Problem to solve ▸ Reproduce the line that contains "Task: Click the 新闻中心 document icon" and every line after it through the end of the records, exactly, with nothing added.

Information ▸
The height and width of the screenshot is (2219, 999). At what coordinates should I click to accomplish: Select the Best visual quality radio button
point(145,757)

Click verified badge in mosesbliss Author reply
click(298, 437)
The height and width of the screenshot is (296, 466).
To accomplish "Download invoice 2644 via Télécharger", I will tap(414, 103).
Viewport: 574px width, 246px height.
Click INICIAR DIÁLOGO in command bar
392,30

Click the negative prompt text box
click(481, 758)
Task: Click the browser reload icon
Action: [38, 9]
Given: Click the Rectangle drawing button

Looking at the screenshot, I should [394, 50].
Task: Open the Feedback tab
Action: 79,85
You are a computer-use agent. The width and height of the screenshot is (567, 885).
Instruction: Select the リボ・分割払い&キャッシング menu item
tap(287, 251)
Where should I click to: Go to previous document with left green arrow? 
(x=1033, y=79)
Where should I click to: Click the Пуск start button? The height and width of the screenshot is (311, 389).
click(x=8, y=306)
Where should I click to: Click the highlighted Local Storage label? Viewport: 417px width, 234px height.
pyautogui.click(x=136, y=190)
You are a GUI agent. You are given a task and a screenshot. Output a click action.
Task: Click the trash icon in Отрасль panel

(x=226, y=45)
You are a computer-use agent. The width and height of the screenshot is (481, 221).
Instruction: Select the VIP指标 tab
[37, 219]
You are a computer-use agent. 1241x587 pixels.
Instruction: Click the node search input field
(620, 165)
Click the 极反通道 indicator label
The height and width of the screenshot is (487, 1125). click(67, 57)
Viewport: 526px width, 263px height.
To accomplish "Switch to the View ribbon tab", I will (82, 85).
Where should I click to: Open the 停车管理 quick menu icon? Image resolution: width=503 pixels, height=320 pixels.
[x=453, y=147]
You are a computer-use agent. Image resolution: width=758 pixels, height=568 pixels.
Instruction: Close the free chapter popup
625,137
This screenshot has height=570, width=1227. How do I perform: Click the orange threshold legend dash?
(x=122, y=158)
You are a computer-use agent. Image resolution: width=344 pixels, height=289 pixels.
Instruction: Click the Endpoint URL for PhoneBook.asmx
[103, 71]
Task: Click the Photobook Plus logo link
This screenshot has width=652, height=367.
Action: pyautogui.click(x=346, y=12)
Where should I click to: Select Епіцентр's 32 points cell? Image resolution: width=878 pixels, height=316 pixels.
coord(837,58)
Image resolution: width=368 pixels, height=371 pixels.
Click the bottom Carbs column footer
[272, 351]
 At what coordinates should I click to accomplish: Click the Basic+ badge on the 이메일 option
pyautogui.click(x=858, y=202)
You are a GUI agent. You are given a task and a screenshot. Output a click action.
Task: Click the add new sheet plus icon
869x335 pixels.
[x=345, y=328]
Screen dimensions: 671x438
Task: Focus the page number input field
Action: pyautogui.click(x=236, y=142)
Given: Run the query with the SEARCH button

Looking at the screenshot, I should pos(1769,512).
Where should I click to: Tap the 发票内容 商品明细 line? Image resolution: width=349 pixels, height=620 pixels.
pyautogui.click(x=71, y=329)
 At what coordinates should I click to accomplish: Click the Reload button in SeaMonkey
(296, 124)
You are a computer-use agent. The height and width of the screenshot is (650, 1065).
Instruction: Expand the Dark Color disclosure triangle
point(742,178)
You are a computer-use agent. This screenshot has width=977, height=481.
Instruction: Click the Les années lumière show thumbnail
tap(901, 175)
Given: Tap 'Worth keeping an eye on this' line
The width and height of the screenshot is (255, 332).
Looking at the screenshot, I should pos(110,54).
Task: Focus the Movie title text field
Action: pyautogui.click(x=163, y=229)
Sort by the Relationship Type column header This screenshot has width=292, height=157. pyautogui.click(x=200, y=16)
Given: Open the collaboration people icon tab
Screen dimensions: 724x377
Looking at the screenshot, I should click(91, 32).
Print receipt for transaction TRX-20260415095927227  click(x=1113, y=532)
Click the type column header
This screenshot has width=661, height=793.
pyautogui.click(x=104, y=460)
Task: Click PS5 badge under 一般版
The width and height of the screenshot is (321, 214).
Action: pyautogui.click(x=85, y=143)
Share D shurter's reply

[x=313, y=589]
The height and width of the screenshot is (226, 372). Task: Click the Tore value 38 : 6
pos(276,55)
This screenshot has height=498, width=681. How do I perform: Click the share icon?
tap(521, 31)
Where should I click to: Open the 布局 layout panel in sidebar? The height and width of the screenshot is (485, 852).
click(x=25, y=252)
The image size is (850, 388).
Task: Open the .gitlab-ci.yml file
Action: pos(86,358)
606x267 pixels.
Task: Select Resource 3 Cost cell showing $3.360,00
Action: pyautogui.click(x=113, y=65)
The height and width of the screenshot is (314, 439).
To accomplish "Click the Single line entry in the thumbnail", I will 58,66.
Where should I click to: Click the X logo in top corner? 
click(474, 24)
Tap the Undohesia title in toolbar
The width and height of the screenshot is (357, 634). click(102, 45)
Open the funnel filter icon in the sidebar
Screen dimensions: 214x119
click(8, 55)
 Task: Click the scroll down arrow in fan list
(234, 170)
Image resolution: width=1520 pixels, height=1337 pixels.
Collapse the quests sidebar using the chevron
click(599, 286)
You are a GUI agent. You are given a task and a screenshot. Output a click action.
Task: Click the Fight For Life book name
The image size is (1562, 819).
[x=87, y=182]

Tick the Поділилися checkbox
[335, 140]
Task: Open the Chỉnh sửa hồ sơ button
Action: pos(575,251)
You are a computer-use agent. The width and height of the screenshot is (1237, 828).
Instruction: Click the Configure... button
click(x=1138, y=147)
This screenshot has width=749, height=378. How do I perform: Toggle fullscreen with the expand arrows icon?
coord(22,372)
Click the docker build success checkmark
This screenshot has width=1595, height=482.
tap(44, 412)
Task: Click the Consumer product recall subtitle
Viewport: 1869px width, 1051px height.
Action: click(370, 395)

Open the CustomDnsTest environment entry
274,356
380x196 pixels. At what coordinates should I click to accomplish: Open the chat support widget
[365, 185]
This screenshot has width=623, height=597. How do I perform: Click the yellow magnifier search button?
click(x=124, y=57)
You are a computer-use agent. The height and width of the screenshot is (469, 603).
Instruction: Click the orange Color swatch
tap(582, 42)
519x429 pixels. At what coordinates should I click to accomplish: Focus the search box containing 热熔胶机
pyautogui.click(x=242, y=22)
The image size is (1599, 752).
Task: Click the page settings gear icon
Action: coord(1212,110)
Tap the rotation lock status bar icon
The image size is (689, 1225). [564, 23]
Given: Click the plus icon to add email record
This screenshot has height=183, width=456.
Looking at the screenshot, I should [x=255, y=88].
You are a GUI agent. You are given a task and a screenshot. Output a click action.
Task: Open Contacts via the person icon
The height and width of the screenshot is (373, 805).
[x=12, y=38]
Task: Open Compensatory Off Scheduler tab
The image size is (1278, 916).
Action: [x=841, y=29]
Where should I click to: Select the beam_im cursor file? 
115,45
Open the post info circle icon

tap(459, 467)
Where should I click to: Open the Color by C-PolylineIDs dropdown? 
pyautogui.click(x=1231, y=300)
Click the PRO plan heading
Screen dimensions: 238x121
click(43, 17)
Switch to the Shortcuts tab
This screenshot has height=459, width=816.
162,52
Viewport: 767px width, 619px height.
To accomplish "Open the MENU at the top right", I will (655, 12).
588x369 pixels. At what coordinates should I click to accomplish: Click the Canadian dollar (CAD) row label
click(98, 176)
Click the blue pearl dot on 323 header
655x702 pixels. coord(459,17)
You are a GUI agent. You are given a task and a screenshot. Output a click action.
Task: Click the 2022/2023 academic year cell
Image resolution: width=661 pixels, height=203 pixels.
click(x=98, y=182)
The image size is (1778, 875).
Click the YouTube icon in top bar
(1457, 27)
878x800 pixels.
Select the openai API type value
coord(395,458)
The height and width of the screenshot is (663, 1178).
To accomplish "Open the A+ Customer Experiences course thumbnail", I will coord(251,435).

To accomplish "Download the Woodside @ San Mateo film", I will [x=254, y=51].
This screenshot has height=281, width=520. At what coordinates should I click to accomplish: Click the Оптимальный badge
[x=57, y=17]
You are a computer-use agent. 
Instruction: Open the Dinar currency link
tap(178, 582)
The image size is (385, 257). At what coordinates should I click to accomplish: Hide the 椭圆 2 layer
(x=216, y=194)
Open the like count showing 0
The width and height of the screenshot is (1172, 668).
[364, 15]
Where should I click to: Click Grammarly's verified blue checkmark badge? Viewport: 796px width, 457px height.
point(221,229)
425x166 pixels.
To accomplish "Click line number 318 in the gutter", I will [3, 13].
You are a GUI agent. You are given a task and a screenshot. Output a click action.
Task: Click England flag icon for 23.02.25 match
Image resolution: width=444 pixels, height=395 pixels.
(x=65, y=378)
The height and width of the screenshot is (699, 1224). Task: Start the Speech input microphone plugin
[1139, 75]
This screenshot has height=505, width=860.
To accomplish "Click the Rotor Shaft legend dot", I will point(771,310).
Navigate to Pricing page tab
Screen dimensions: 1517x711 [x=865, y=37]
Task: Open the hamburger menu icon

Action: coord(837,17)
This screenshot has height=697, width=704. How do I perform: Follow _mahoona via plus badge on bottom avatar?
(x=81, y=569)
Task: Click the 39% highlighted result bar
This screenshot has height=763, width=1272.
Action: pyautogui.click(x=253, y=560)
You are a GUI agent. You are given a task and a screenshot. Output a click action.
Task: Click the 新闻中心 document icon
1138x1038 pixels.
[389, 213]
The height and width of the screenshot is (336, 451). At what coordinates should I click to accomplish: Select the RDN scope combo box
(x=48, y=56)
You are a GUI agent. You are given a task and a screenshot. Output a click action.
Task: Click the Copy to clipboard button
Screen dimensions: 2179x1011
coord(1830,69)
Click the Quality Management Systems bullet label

Written solution ▸
Task: Click the 新闻中心 document icon
1138x1038 pixels.
[389, 213]
The height and width of the screenshot is (336, 451). At what coordinates should I click to accomplish: Select the RDN scope combo box
(x=48, y=56)
You are a GUI agent. You are given a task and a screenshot. Output a click action.
Task: Click the Copy to clipboard button
Screen dimensions: 2179x1011
coord(1830,69)
Click the Quality Management Systems bullet label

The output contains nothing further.